I gave the girls the three chalk bottles and let them make designs all over our driveway. The concrete is in really bad shape, but it did what we needed it to. They were less interested in drawing pictures (or, squirting pictures, as I suppose they would be doing) and more interested in watching the liquid run down the slope of the driveway. They had fun squirting the colours together and watching them blend into one big puddle.
When they had emptied the chalk bottles, we walked around a bit and talked about the different colours. I noticed that the thinnest layers of paint had dried very quickly, and they looked just like chalk!

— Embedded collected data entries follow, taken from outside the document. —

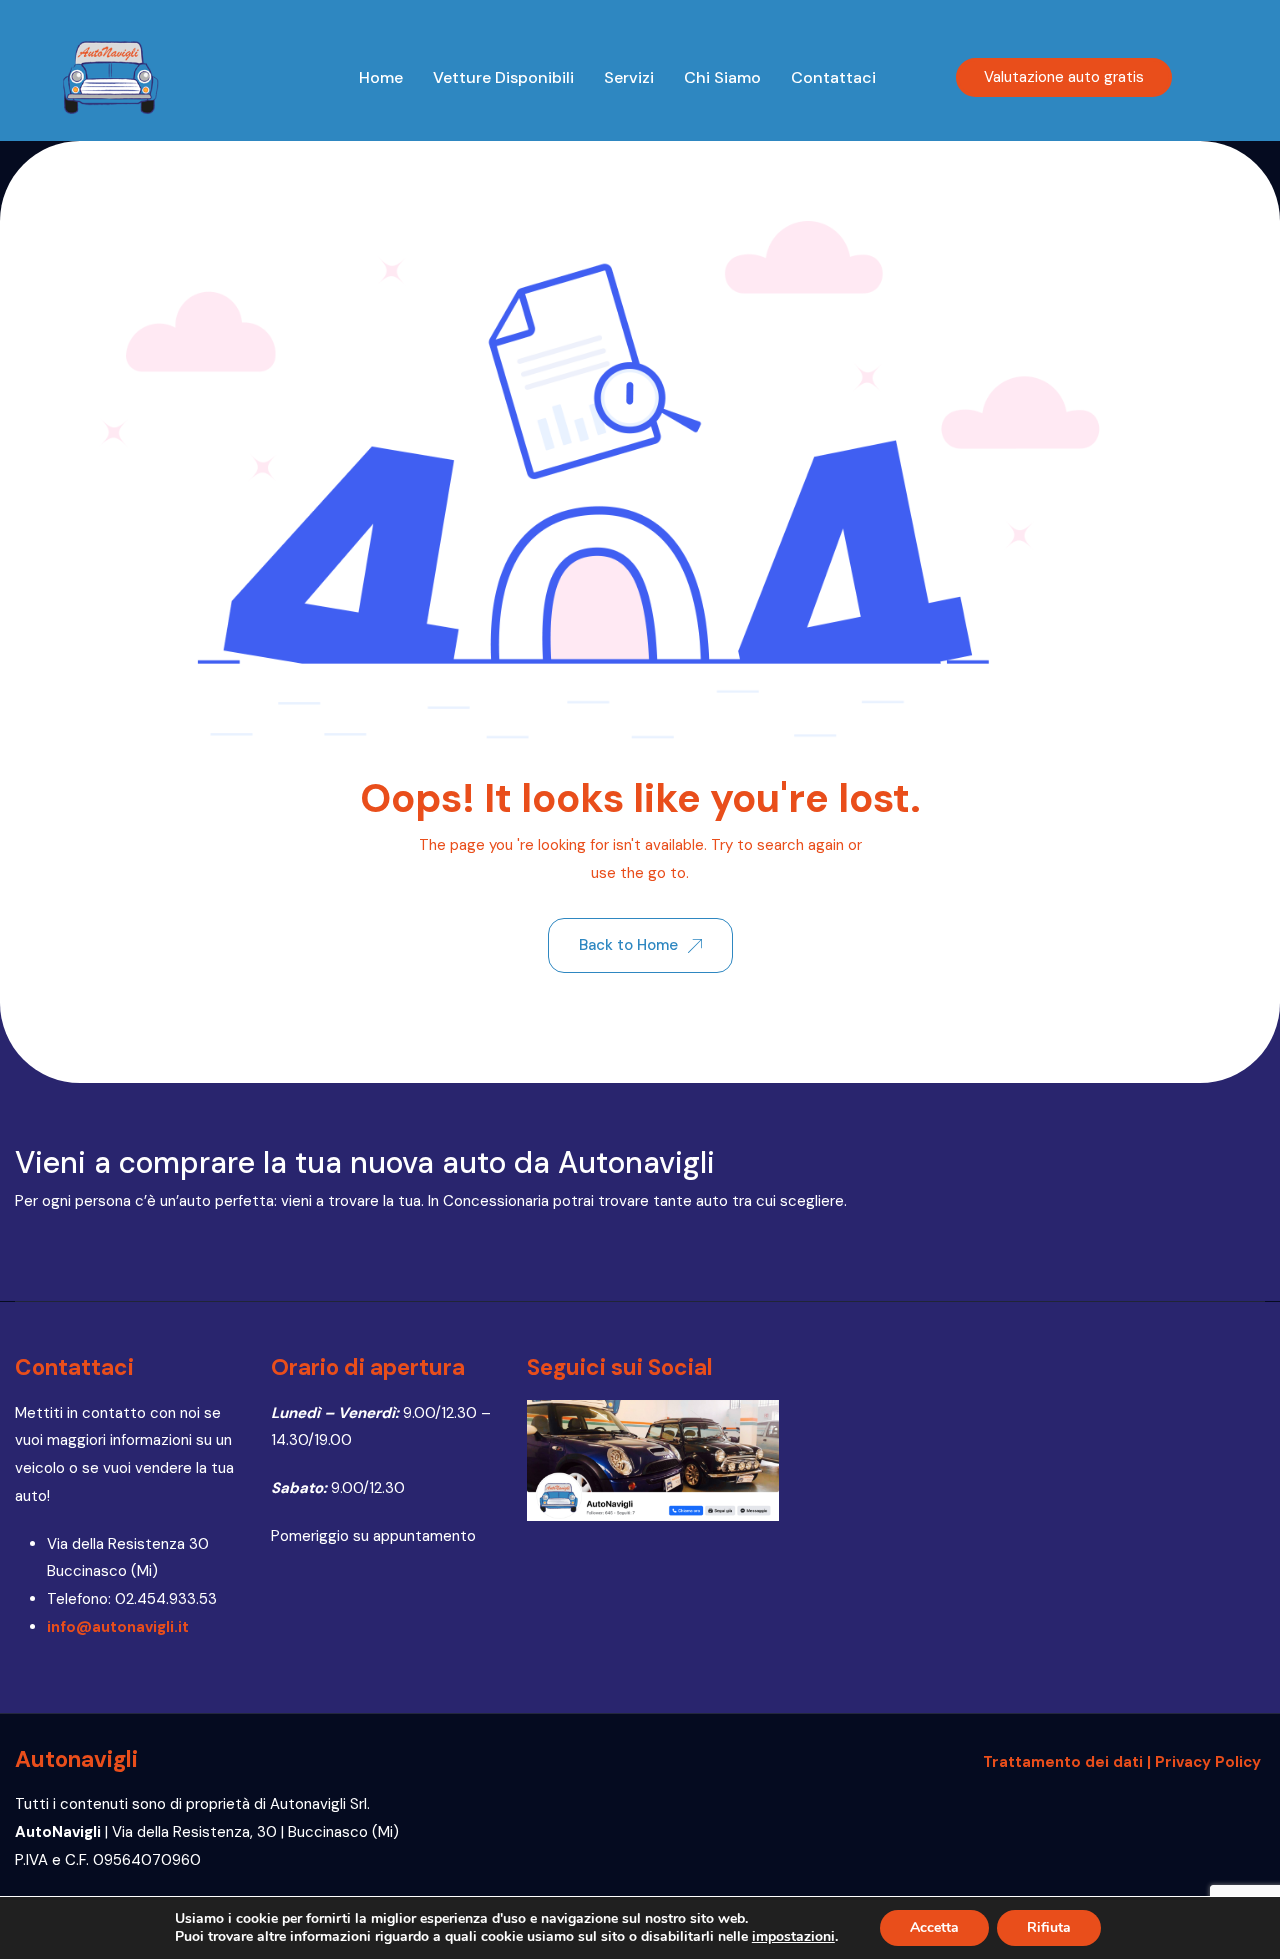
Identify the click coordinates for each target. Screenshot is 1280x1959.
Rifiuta (1049, 1927)
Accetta (934, 1927)
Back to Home (628, 945)
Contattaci (833, 77)
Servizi (629, 77)
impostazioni (793, 1937)
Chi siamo (722, 77)
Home (381, 77)
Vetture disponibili (503, 77)
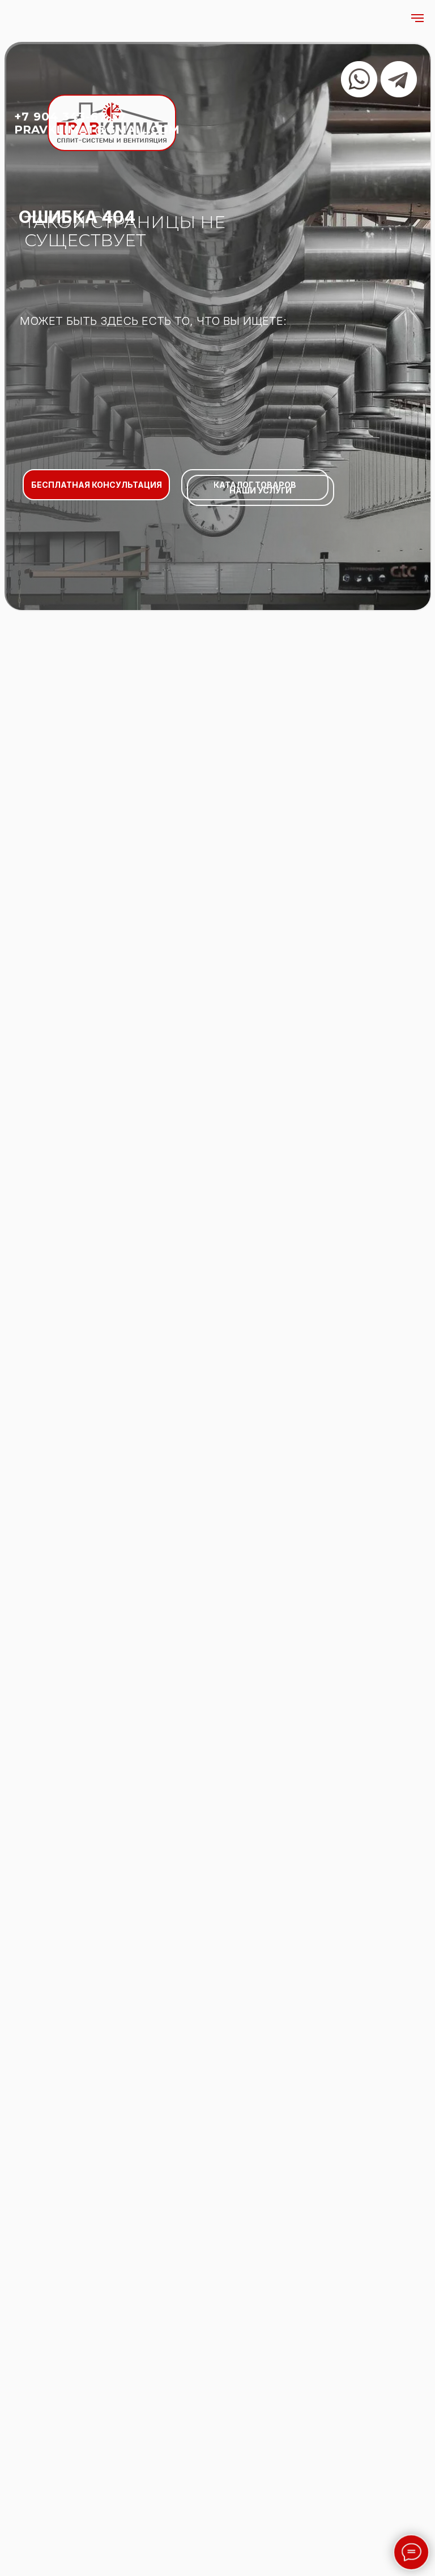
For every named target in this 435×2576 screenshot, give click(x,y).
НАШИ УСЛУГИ (260, 490)
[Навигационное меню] (417, 18)
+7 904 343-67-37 (70, 116)
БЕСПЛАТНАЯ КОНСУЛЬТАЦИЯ (96, 485)
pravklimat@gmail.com (97, 129)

Then I let them loose with the vinegar. The vinegar reacted with the chalk paint - even the spots that had already dried - and fizzed up into a new colour (unless they squirted blue on blue, etc. which they did often because they seemed to be kind of missing the point). They again were less interested in the point of the experiment - colour mixing - or the fact that it fizzed - than creating more giant 'oceans' of puddle together. I let it be and decided that the entertainment was worth it anyway, and we could try it again later in the year - or next year - and it would certainly still be fun!
The paint in the vinegar didn't quite mix perfectly, although it worked well enough. I think liquid food colouring, or liquid watercolour would have worked a lot better. Next time.
This was where the blue and yellow paint had overflowed on my deck. The girls had fun making paint footprints. It's an old deck that is scheduled for demolition as soon as possible, so I definitely didn't care about the mess. As it happens, a few weeks later the deck is completely clean - everything washed away perfectly, in case you were worried!